Quadrilaterals are a two-dimensional plane figure, which has four edges and four vertices. The sides of the quadrilaterals are straight lines and joint with each other end to end. The word ‘quad’ states as four. It is nothing but a polygon which has four corners and four sides. These quadrilaterals can be seen in different shapes, regular or irregular. The examples are a kite, a deck of cards, etc. We will learn the types of quadrilaterals here.
Properties of Quadrilaterals
- It has four sides, four corners/vertices and four angles
- It has both regular and irregular shape
- Total of all its interior angles is equal to 360 degrees
Types of Quadrilaterals
There are various types of quadrilaterals, such as:
- Trapezium: One of the opposite sides are parallel
- Parallelogram: Both the opposite sides are parallel and equal in length.
- Squares: All the sides are equal and the angles are at 90 degrees.
- Rectangle: Opposite sides are equal and the angles are at 90 degrees.
- Rhombus: All the sides are equal and diagonals bisect at 90 degrees.
- Kite: Two pairs of adjacent/neighbouring sides are of equal length.

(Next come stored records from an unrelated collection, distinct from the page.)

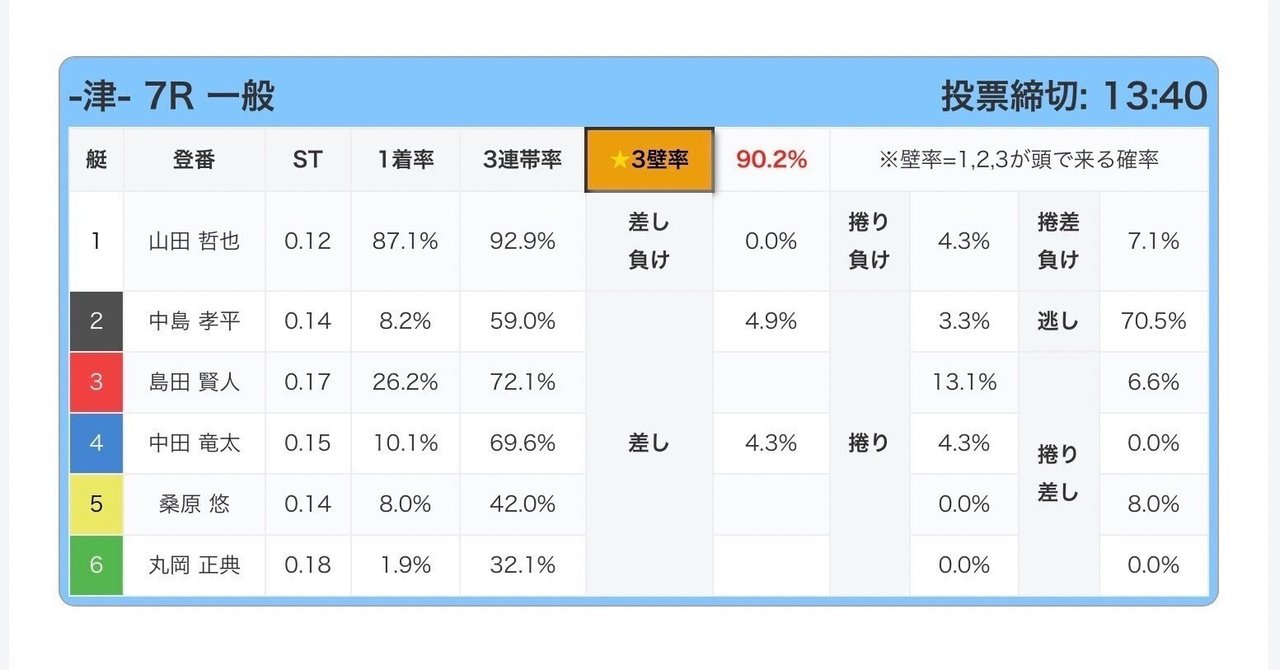Click the white boat 1 number cell

pyautogui.click(x=96, y=241)

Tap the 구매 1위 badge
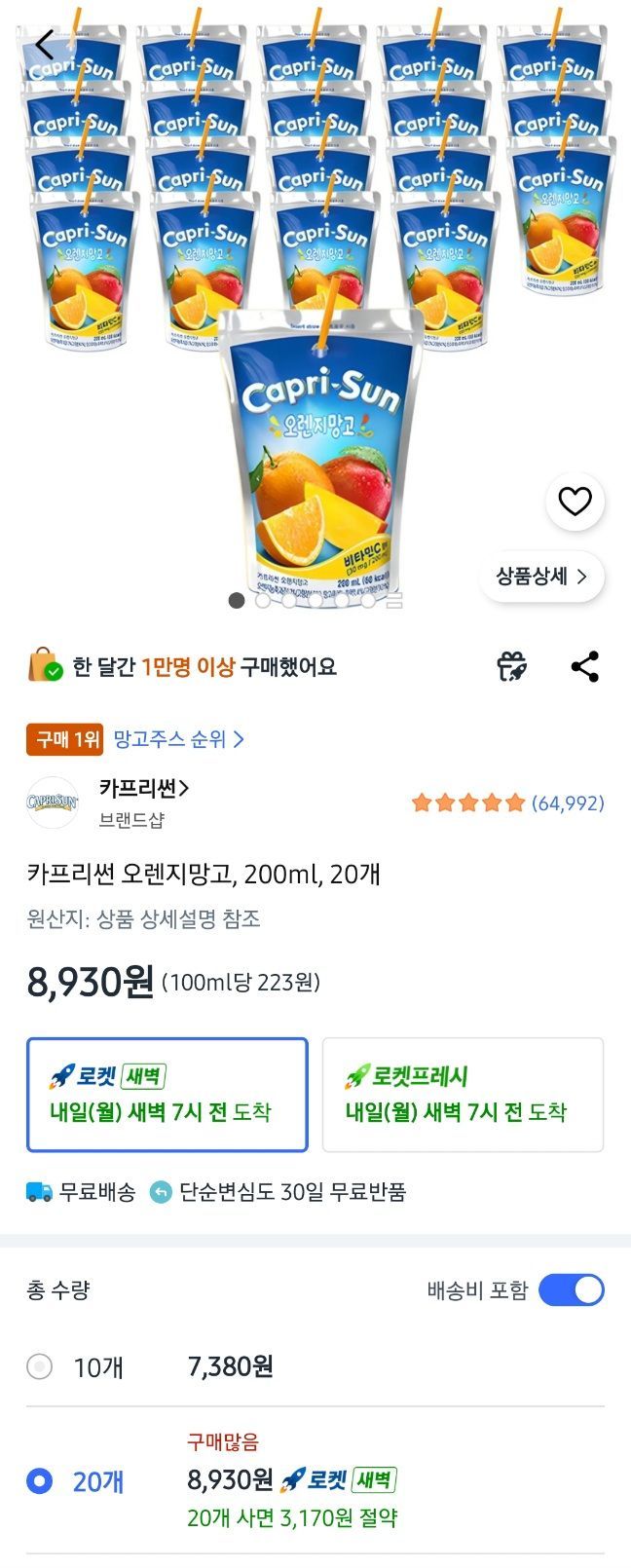[x=65, y=739]
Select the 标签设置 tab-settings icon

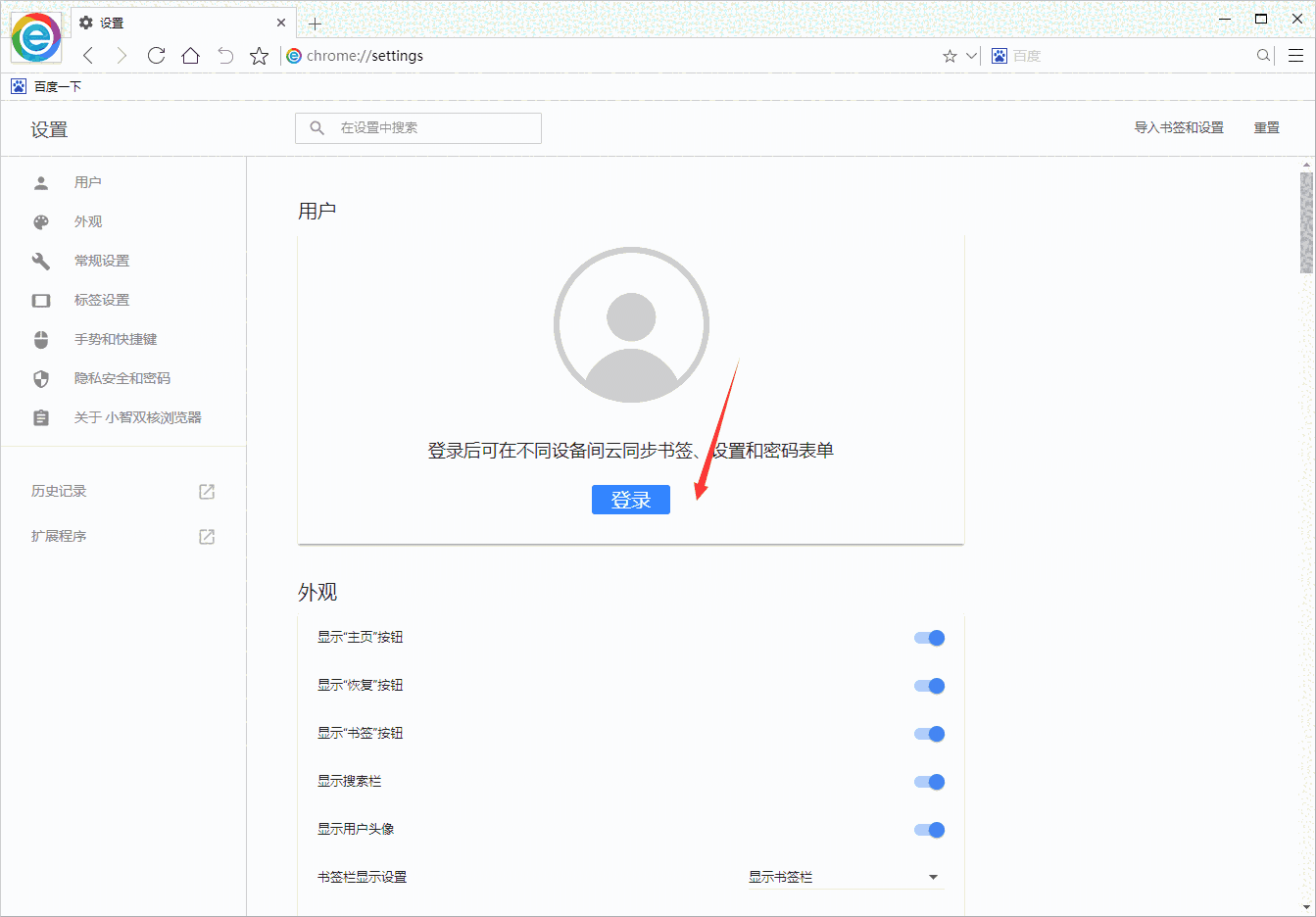tap(40, 300)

Area of Quadrilateral: The region occupied by any type of the quadrilateral in a two-dimensional plane is its area. The formulas for different types of quadrilaterals are given by:
|Area of a Parallelogram||Base x Height|
|Area of a Rectangle||Length x Width|
|Area of a Square||Side x Side|
|Area of a Rhombus||1/2 x Diagonal 1 x Diagonal 2 OR Base x Height|
|Area of a Kite||1/2 x Diagonal 1 x Diagonal 2|
Problems on Quadrilaterals
Q.1: Find the area of the rectangle whose length is 4 cm and width is 3.5 cm.
Solution: Given, Length of the rectangle = 4 cm
And width of the rectangle = 3.5 cm
Since, area of the rectangle, A = Length x Width
A = 4 cm x 3.5 cm
A = 14 cm2
Q.2 If the area of the square is 121 cm2, then find the length of its sides.
Solution: Given, Area of the square = 121 cm2
Area of the square = side2
121 = side2
Or Side = √121 = 11
Hence, the side of the square is 11 cm.